Copy the listing from the line with "Click the pencil Edit simulation icon" through the line with "Where should I", substituting "Screen size" for "Screen dimensions" and changing nothing else. Omit the pictures.

start Supplied records

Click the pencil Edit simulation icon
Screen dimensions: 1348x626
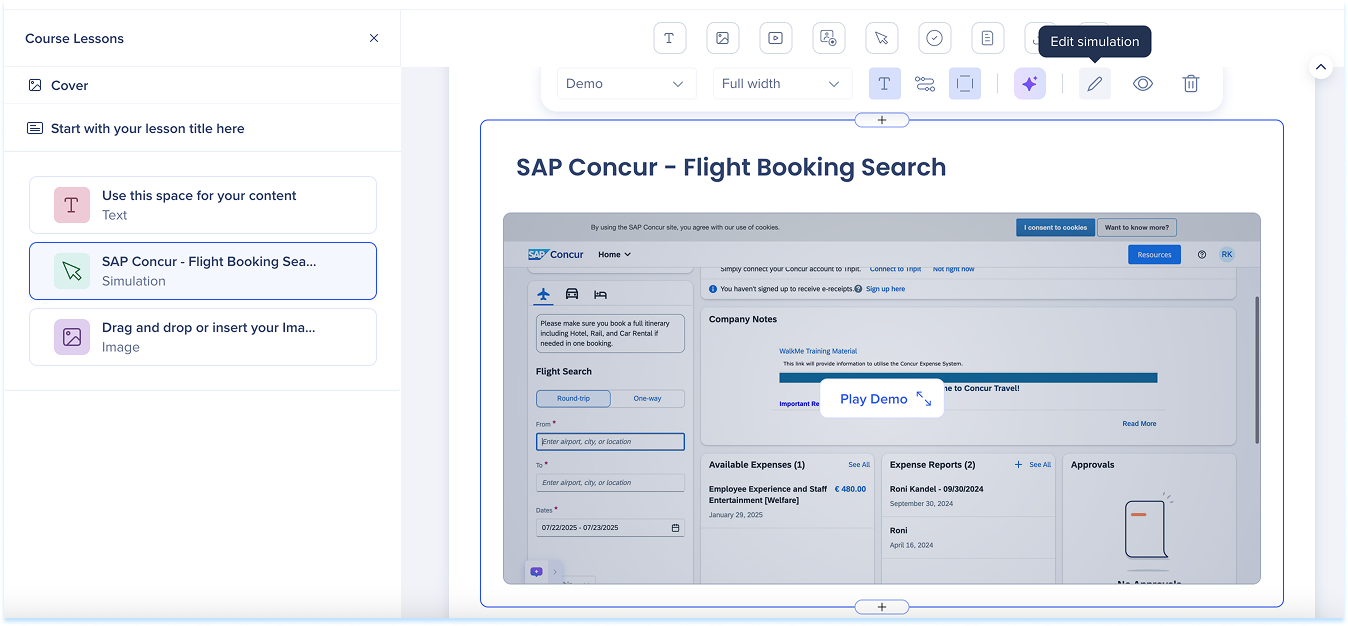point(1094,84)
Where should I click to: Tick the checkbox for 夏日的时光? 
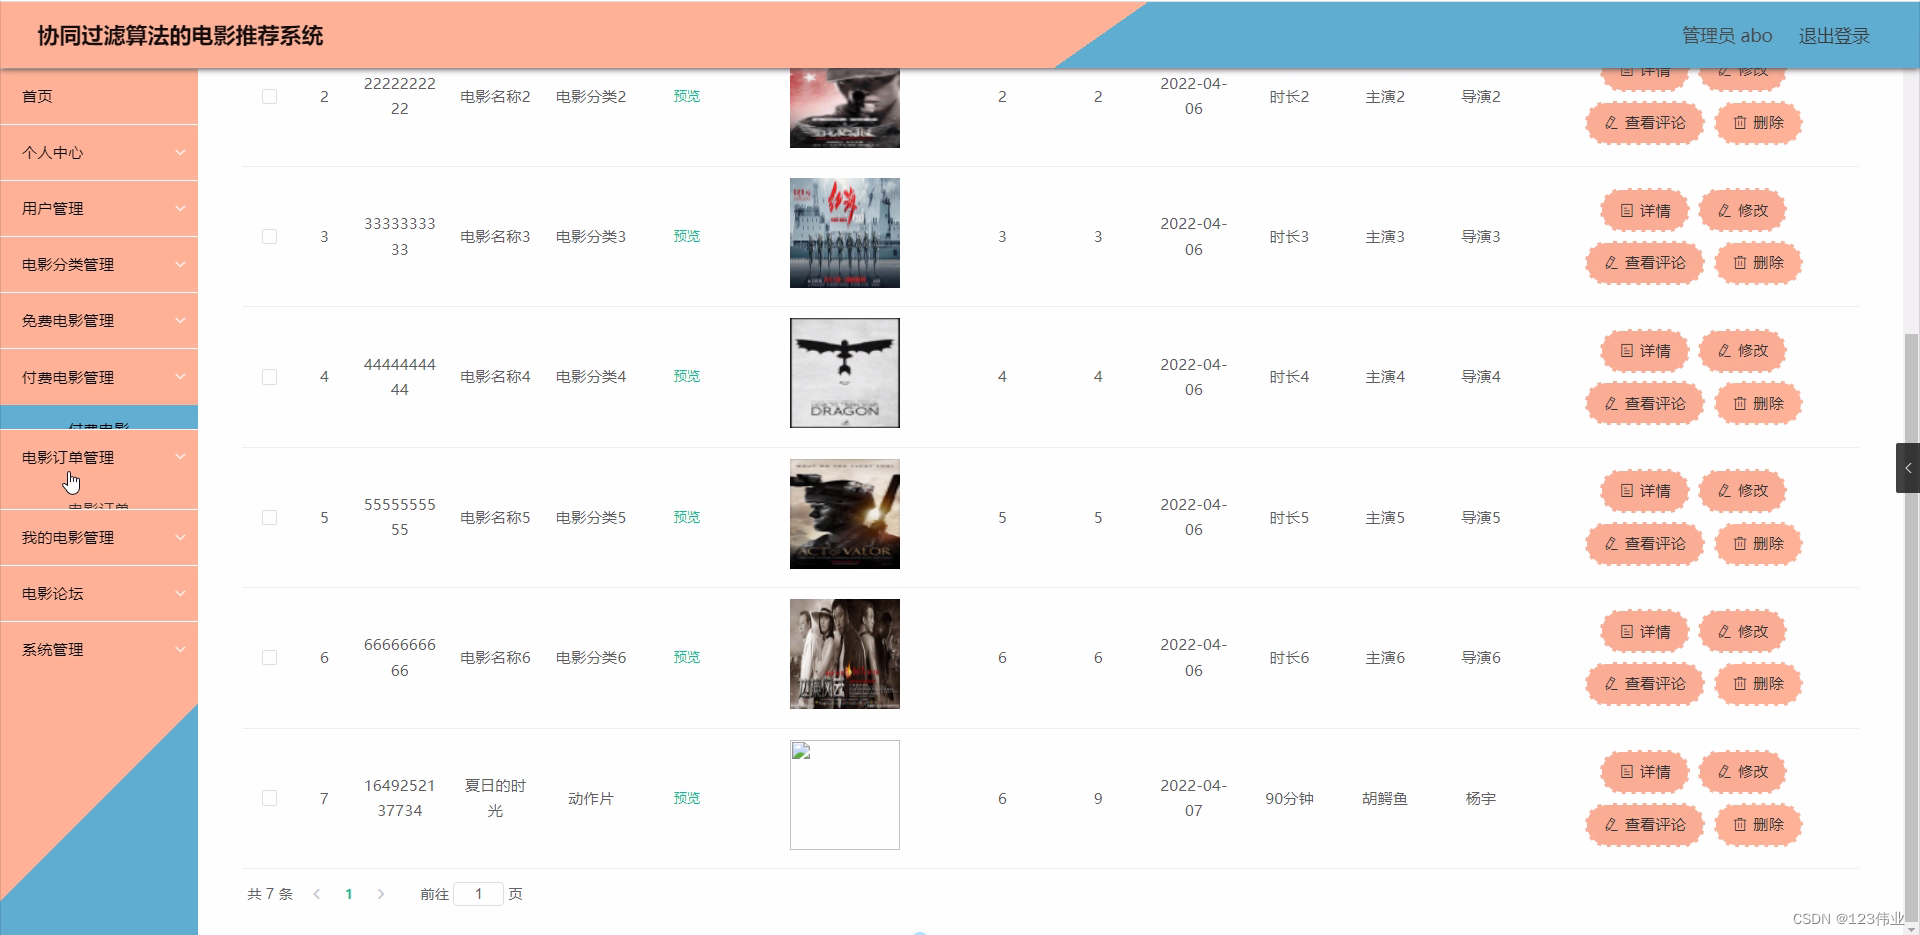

end Supplied records
start Supplied records

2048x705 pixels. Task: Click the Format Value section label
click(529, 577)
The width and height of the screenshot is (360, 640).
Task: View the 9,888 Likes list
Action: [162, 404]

end Supplied records

*Task output*:
Click the pencil Edit simulation icon
Screen size: 1348x626
point(1094,84)
Where should I click to: Tick the checkbox for 夏日的时光? 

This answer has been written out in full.